■ Goal of the exercise
The entries below must be repeated exactly. None may be skipped.

■ Study material
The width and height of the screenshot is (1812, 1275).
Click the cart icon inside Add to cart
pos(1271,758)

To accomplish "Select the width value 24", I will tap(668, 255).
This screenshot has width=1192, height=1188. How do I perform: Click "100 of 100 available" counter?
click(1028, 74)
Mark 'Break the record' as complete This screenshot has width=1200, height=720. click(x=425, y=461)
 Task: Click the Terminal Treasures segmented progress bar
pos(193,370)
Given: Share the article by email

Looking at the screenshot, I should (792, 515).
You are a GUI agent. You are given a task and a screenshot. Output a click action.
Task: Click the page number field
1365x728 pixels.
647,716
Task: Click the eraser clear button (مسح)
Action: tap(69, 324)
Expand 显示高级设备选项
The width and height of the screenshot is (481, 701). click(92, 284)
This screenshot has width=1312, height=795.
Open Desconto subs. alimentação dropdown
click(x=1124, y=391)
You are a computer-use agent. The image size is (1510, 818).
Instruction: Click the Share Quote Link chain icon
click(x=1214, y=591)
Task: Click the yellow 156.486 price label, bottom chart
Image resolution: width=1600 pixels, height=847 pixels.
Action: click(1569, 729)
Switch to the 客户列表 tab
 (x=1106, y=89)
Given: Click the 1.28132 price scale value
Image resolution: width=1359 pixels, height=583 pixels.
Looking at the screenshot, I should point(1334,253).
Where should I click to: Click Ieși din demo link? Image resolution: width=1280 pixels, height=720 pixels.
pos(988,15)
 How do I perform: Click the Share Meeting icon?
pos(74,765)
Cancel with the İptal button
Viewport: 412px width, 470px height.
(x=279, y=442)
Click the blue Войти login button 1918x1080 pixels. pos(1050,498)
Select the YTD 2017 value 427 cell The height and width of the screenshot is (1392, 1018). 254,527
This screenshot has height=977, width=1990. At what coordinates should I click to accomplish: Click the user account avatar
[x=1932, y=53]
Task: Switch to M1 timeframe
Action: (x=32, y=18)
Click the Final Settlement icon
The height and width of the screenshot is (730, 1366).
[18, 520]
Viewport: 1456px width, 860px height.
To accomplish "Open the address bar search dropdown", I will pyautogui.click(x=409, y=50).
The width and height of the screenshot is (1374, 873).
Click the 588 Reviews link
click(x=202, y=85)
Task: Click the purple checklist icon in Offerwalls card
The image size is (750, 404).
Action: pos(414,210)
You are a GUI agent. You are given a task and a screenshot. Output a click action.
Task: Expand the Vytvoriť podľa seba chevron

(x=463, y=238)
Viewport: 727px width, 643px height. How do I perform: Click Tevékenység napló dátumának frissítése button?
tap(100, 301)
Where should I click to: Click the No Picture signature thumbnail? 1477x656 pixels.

■ Finished task
The width and height of the screenshot is (1812, 1275).
Click the cart icon inside Add to cart
pos(1271,758)

To accomplish "Select the width value 24", I will tap(668, 255).
This screenshot has width=1192, height=1188. How do I perform: Click "100 of 100 available" counter?
click(1028, 74)
Mark 'Break the record' as complete This screenshot has width=1200, height=720. click(x=425, y=461)
 Task: Click the Terminal Treasures segmented progress bar
pos(193,370)
Given: Share the article by email

Looking at the screenshot, I should (792, 515).
You are a GUI agent. You are given a task and a screenshot. Output a click action.
Task: Click the page number field
1365x728 pixels.
647,716
Task: Click the eraser clear button (مسح)
Action: tap(69, 324)
Expand 显示高级设备选项
The width and height of the screenshot is (481, 701). click(92, 284)
This screenshot has width=1312, height=795.
Open Desconto subs. alimentação dropdown
click(x=1124, y=391)
You are a computer-use agent. The image size is (1510, 818).
Instruction: Click the Share Quote Link chain icon
click(x=1214, y=591)
Task: Click the yellow 156.486 price label, bottom chart
Image resolution: width=1600 pixels, height=847 pixels.
Action: click(1569, 729)
Switch to the 客户列表 tab
 (x=1106, y=89)
Given: Click the 1.28132 price scale value
Image resolution: width=1359 pixels, height=583 pixels.
Looking at the screenshot, I should point(1334,253).
Where should I click to: Click Ieși din demo link? Image resolution: width=1280 pixels, height=720 pixels.
pos(988,15)
 How do I perform: Click the Share Meeting icon?
pos(74,765)
Cancel with the İptal button
Viewport: 412px width, 470px height.
(x=279, y=442)
Click the blue Войти login button 1918x1080 pixels. pos(1050,498)
Select the YTD 2017 value 427 cell The height and width of the screenshot is (1392, 1018). 254,527
This screenshot has height=977, width=1990. At what coordinates should I click to accomplish: Click the user account avatar
[x=1932, y=53]
Task: Switch to M1 timeframe
Action: (x=32, y=18)
Click the Final Settlement icon
The height and width of the screenshot is (730, 1366).
[18, 520]
Viewport: 1456px width, 860px height.
To accomplish "Open the address bar search dropdown", I will pyautogui.click(x=409, y=50).
The width and height of the screenshot is (1374, 873).
Click the 588 Reviews link
click(x=202, y=85)
Task: Click the purple checklist icon in Offerwalls card
The image size is (750, 404).
Action: pos(414,210)
You are a GUI agent. You are given a task and a screenshot. Output a click action.
Task: Expand the Vytvoriť podľa seba chevron

(x=463, y=238)
Viewport: 727px width, 643px height. How do I perform: Click Tevékenység napló dátumának frissítése button?
tap(100, 301)
Where should I click to: Click the No Picture signature thumbnail? 1477x656 pixels.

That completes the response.